Automated schema generation for Oracle's Financial Crimes & Compliance systems, enhancing data processing. Fine-tuned 7B models to optimize schema and handle abbreviated column names. Created a framework to evaluate schema generation and data integration accuracy. Improved metadata consistency from 0.4 to 0.6, boosting data interpretability. Optimized output parsing for better data flow and results with 7B models.

Oracle Labs

Casablanca, Morocco

June 2023 - August 2023

Research Assistant

AutoMLx Team

Enhanced machine learning explainability for the AutoMLx project by optimizing LFI/GFI explainers, reducing their processing time by 80% and improving inference speed. Streamlined memory usage from 20GB to 4GB, lowering operational costs for explanation services. Achieved 83% code coverage to ensure reliability and maintainability of explainability features. Collaborated with cross-functional teams to deliver scalable, high-performance ML explainability solutions within AutoMLx

National University of Rabat

Rabat, Morocco

July 2022 - August 2022

Research Assistant

Valuation and Transfer Management

Engineered a deep learning model to predict RFID pricing by scraping specifications and market data. Deployed the solution on GCP using Docker for scalable performance and built a Django web application to streamline data collection and real-time model testing.

Teaching

TAships

INF3710: Files and Databases

Polytechnique Montreal

Introduction to files and databases: needs analysis via the entity-relationship model; relational model and relational algebra; SQL DDL/DML and embedded SQL; concurrency control and transaction management; relational schema design (functional dependencies and normal forms); storage models and file structures; indexing and hashing.

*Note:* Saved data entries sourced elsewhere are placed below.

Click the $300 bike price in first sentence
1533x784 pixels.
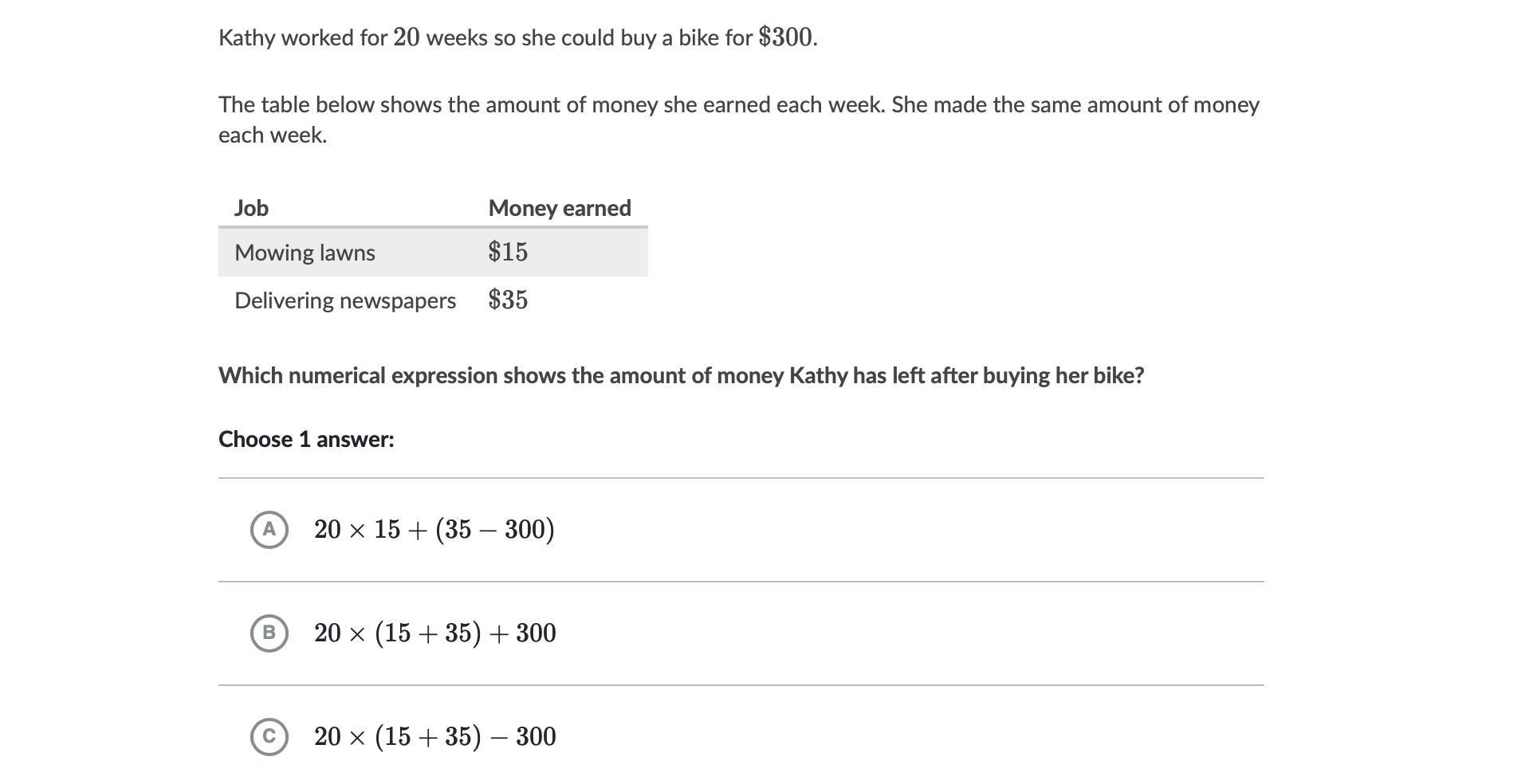tap(786, 37)
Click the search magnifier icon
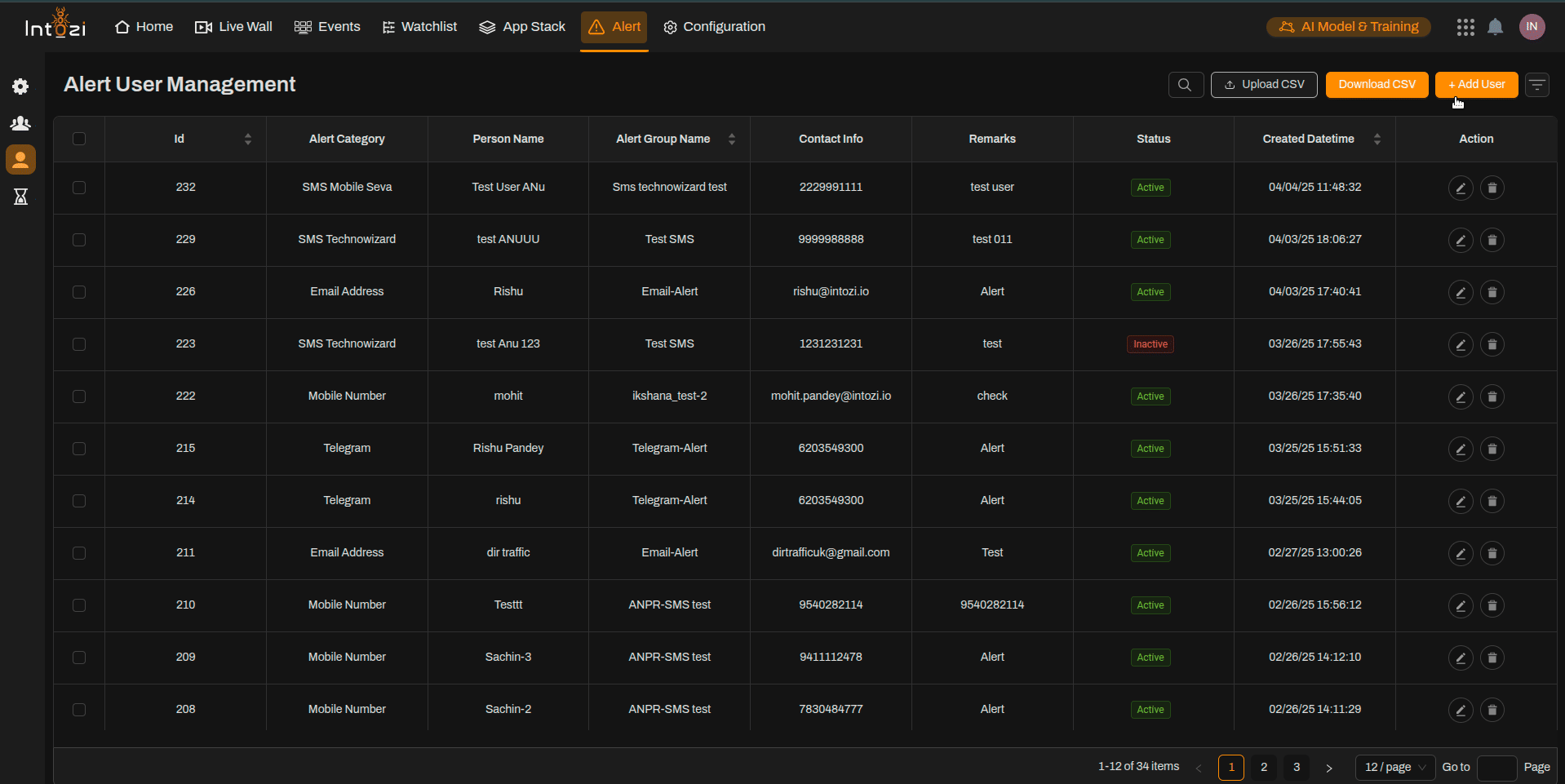 tap(1185, 85)
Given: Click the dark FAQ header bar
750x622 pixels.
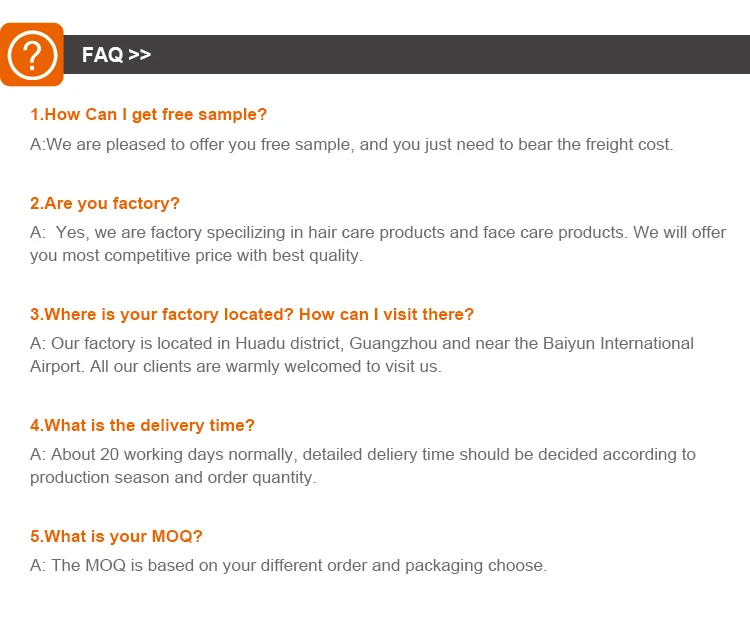Looking at the screenshot, I should (450, 55).
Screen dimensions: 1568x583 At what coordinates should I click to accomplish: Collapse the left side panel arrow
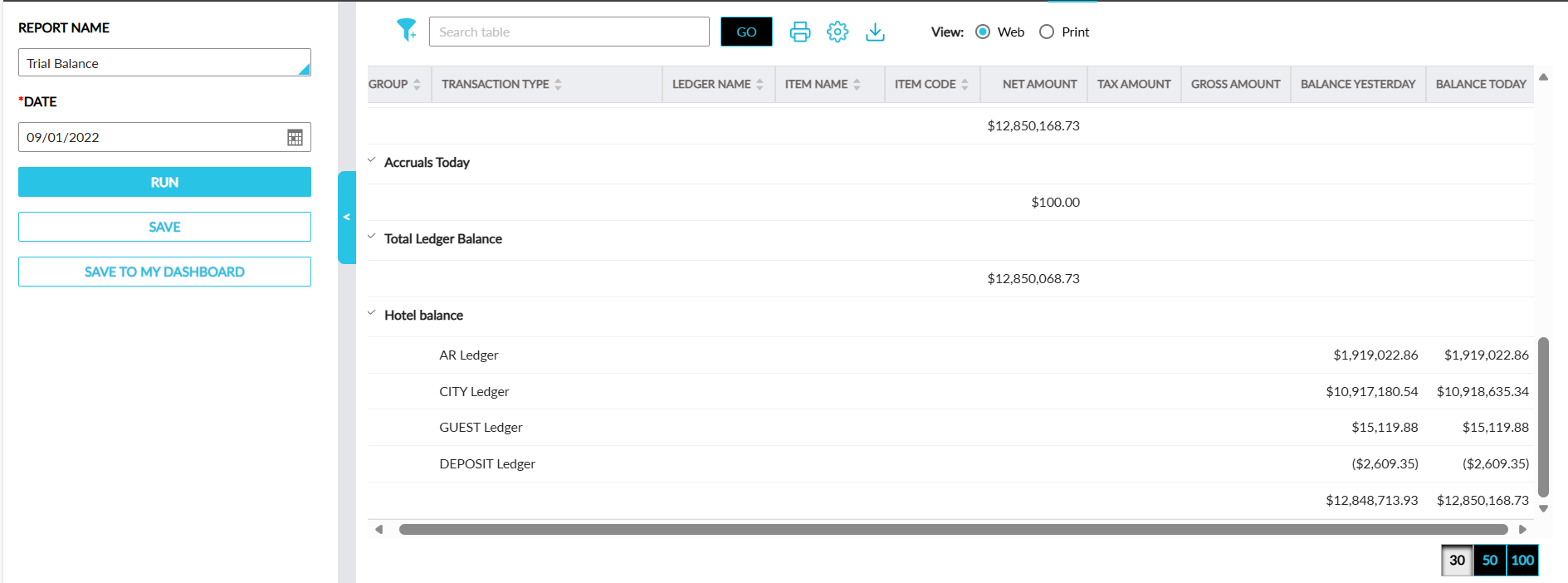[x=347, y=218]
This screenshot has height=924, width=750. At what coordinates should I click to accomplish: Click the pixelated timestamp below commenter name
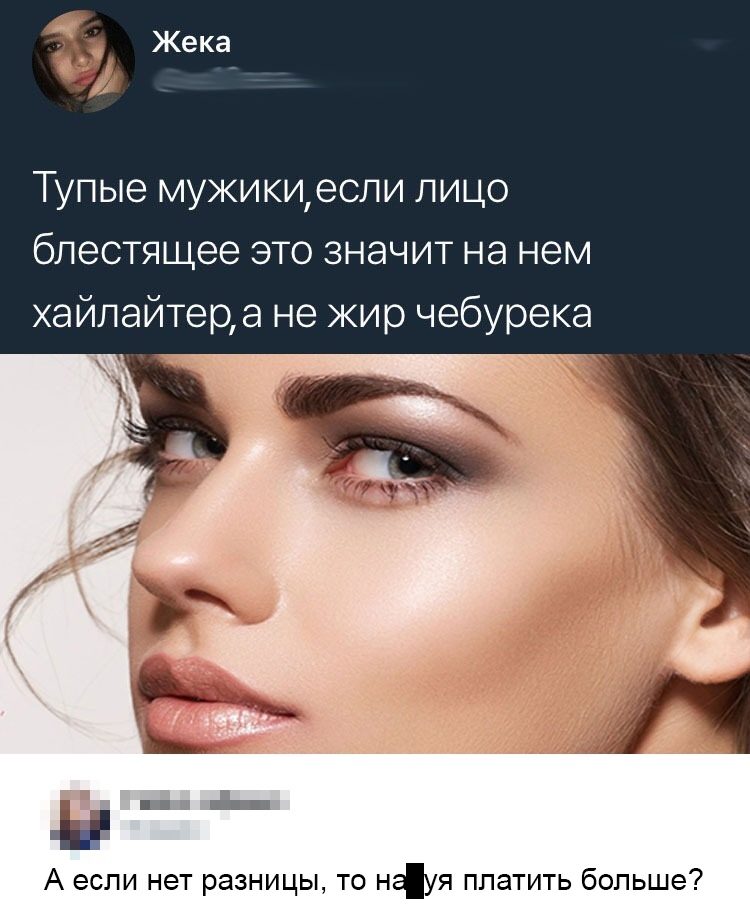pos(165,830)
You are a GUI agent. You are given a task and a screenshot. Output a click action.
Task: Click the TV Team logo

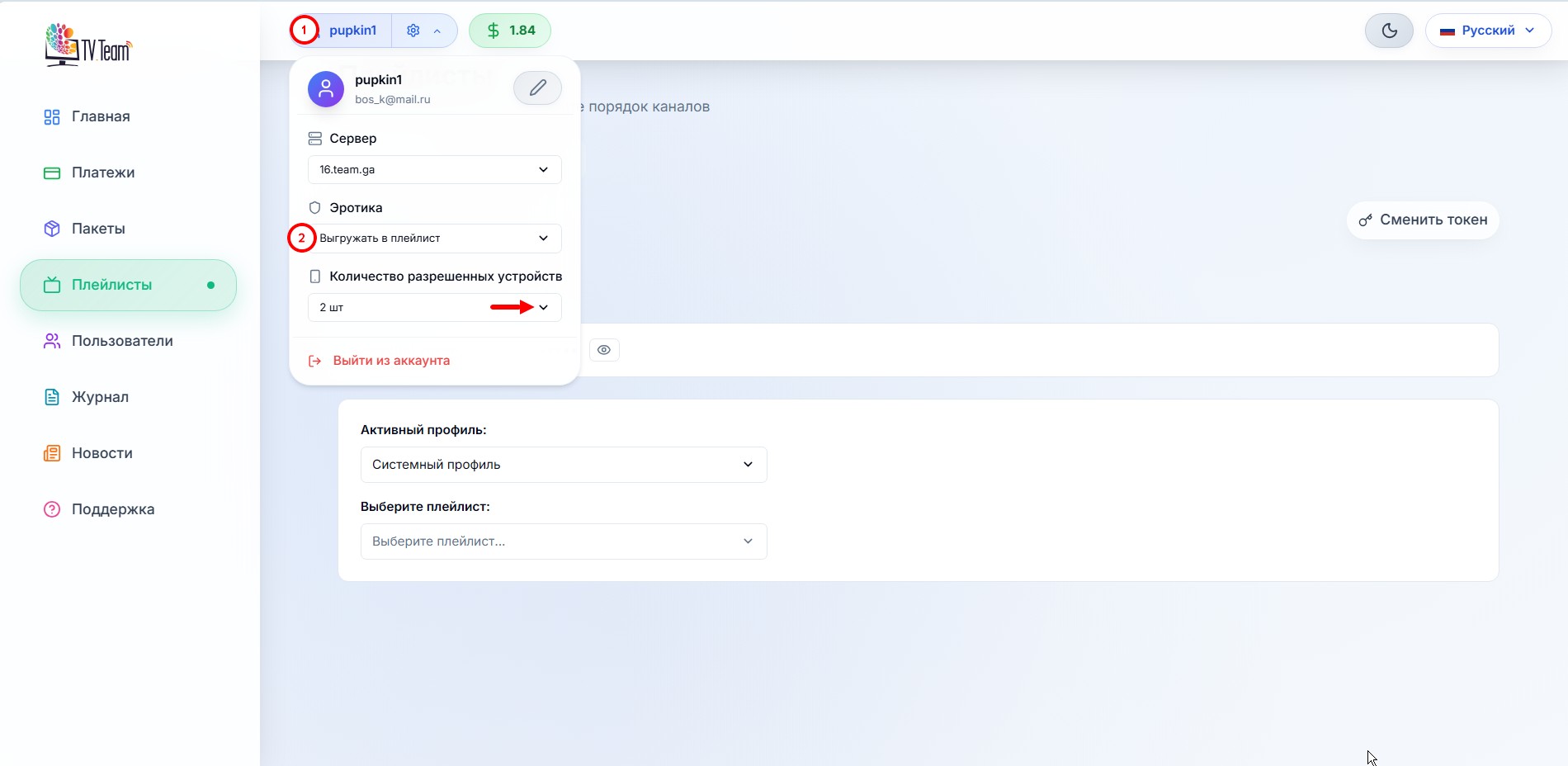(x=88, y=45)
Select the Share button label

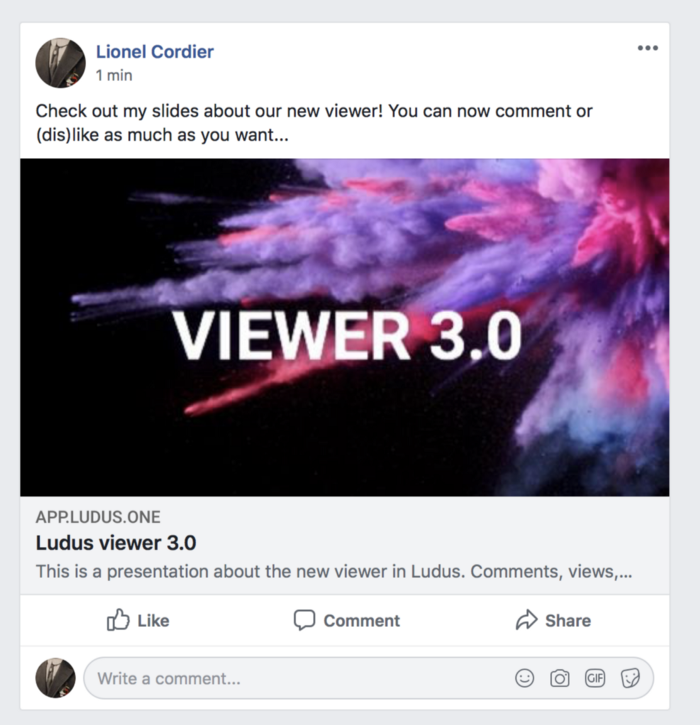tap(568, 621)
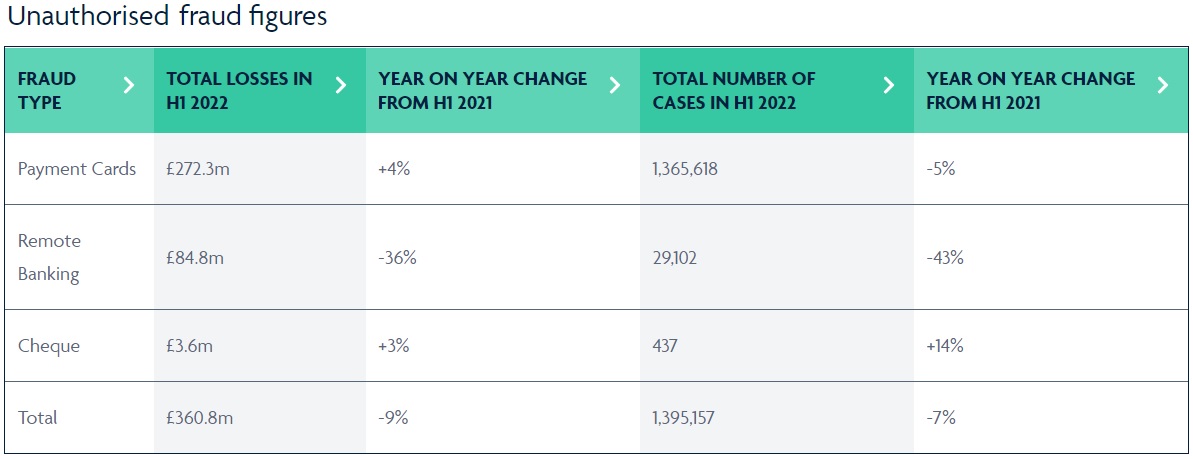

Fall 2025 - TA for Prof. Amine Mhedhbi
Winter 2026 - TA for Dre. Franjieh El Khoury
Recognition

Awards & Grants

VLDB Travel Grant

Grant
2025

Very Large Data Base Endowment Inc.

Funding support for students, researchers, and faculty to attend the VLDB 2025 conference in London, covering travel, lodging, and free registration to promote participation in database research.

Portfolio

Projects

FFX

August 2025 - Present

Fast Factorized eXecution engine for join-heavy analytical and semantic queries. Built in C++ with factorized intermediates and vectorized execution to optimize performance for modern data workloads.

Flock

Flock

September 2024 - Present

DBMS extension integrating LLM and RAG into OLAP systems. Developed FlockMTL from infrastructure design to code implementation and optimization. Designed custom map and reduce functions to integrate advanced workflows into relational database systems. Implemented dynamic batching over tuples to improve query execution efficiency.

OpenHands

OpenHands

Mars 2024 - August 2024

Platform for software development agents. As a core maintainer, I helped with reimplementing the SWE agent and fixing its benchmark to improve performance and reliability. Assisted with issue resolution and reviewed pull requests to maintain project quality.

SecureStream

Feb 2024

A network security project that employs machine learning and real-time traffic monitoring to detect anomalies in network data. Powered by the CSE-CIC-IDS2018 dataset and cicflowmeter, it enables swift identification of potential threats, enhancing overall network security.